> GESTELLTE AUFGABE 1:
Entscheide, ob die Aussagen (a), (b) und (c) mit dem Text zur Kartellstrafe gegen Google übereinstimmen. (a) Google muss eine Strafe von 2,42 Milliarden Euro zahlen. (b) Google bleiben 30 Tage, um sein Verhalten zu ändern. (c) Auf die erste Seite der Suchergebnisse entfallen etwa 95 Prozent aller Klicks. Beantworte jede Aussage mit Ja oder Nein und führe die entscheidenden Worte des Textes wörtlich an.
> GESTELLTE AUFGABE 2:
Gib aus dem Text zur Kartellstrafe gegen Google alles von „Rekord-Kartellstrafe gegen Google“ bis hinunter zu „es noch teurer.“ wortgetreu wieder.

> VORLIEGENDER TEXT:
====================

Rekord-Kartellstrafe gegen Google 27.06.2017, 16:48 Uhr

das sind die Hintergründe

Wegen Wettbewerbsverzerrung brummt die EU Google eine Rekordbusse in der Höhe von knapp 2,5 Milliarden Euro auf. Ändert der Internetriese sein Verhalten nicht, wird es noch teurer.
Die EU-Kommission hat Google eine Rekordbusse aufgebrummt. Der US-Internetkonzern muss 2,42 Milliarden Euro Strafe zahlen, weil er seine marktbeherrschende Stellung mit seinem Preisvergleichsdienst zum Schaden von Konkurrenten und Konsumenten missbraucht hat. Sollte Google sein Verhalten innerhalb von 90 Tagen nicht ändern, drohen weitere Strafen von bis zu fünf Prozent vom Tagesumsatz des Mutterkonzerns Alphabet, sagte EU-Wettbewerbskommissarin Margrethe Vestager am Dienstag in Brüssel vor den Medien. Wie es sein Verhalten genau ändere, sei aber der Entscheid von Google. Gemäss Vestager kann jetzt jede Firma, die sich durch die Marktmacht des US-Konzerns im vorliegenden Fall benachteiligt fühlt, vor einem nationalen Gericht auf Schadensersatz klagen. Google habe anderen Unternehmen die Möglichkeit genommen, im Wettbewerb durch Leistung zu überzeugen. «Vor allem aber hat es verhindert, dass die europäischen Konsumenten wirklich zwischen verschiedenen Diensten wählen und die Vorteile der Innovation voll nutzen können», sagte die EU-Wettbewerbskommissarin weiter.

Meist zuoberst

Konkret wird Google vorgeworfen, die Ergebnisse für seinen eigenen Preisvergleichsdienst bei entsprechender Google-Suche ganz oder sehr weit oben in der Suchergebnis-Liste anzuzeigen. Der am besten platzierte Wettbewerber tauche im Schnitt laut Vestager erst auf Seite vier der Suchergebnisse auf. Auf Seite eins der Ergebnisse entfielen aber etwa 95 Prozent aller Klicks der Nutzer. Dieser Effekt sei auf Mobilgeräten wie Smartphones sogar noch ausgeprägter, da das Display kleiner sei. Gemäss den Untersuchungen der EU-Kommission wendet Google dieses Verfahren beim Preisvergleichsdienst in 13 Staaten des Europäischen Wirtschaftsraums (EWR) an, darunter Deutschland, Grossbritannien, Frankreich, Italien, Spanien, Polen und Norwegen. In allen 31 Ländern des EWR – dieser setzt sich aus den 28 EU-Staaten und den drei reinen EWR-Staaten Norwegen, Island und Liechtenstein zusammen – habe das Unternehmen eine marktbeherrschende Stellung von meist mehr als 90 Prozent.

====================

> EXTRAHIERTE DATEN:
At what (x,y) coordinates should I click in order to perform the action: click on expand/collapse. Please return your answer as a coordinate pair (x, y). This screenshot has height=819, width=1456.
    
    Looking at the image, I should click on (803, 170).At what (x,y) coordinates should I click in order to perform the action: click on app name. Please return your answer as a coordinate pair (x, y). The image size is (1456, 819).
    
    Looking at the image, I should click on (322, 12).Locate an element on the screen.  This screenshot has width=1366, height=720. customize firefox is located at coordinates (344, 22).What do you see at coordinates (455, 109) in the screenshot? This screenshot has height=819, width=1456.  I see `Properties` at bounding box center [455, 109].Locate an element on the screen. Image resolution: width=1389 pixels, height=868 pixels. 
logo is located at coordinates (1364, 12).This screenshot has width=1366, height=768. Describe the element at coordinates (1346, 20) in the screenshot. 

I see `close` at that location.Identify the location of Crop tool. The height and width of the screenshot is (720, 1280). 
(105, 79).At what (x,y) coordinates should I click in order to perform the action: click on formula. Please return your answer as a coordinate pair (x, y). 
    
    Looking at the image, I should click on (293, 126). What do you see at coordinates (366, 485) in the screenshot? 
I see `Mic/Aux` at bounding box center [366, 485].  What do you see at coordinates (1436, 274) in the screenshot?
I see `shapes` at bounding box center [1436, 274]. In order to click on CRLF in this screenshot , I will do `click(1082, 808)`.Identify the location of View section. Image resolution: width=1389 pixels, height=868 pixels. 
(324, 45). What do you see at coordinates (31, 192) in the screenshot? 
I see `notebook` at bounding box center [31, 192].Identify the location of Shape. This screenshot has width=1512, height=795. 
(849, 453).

====================

> ENDGÜLTIGE LÖSUNG 1:
(a) Ja: „Der US-Internetkonzern muss 2,42 Milliarden Euro Strafe zahlen“
(b) Nein: „Sollte Google sein Verhalten innerhalb von 90 Tagen nicht ändern“
(c) Ja: „Auf Seite eins der Ergebnisse entfielen aber etwa 95 Prozent aller Klicks der Nutzer.“

> ENDGÜLTIGE LÖSUNG 2:
Rekord-Kartellstrafe gegen Google 27.06.2017, 16:48 Uhr

das sind die Hintergründe

Wegen Wettbewerbsverzerrung brummt die EU Google eine Rekordbusse in der Höhe von knapp 2,5 Milliarden Euro auf. Ändert der Internetriese sein Verhalten nicht, wird es noch teurer.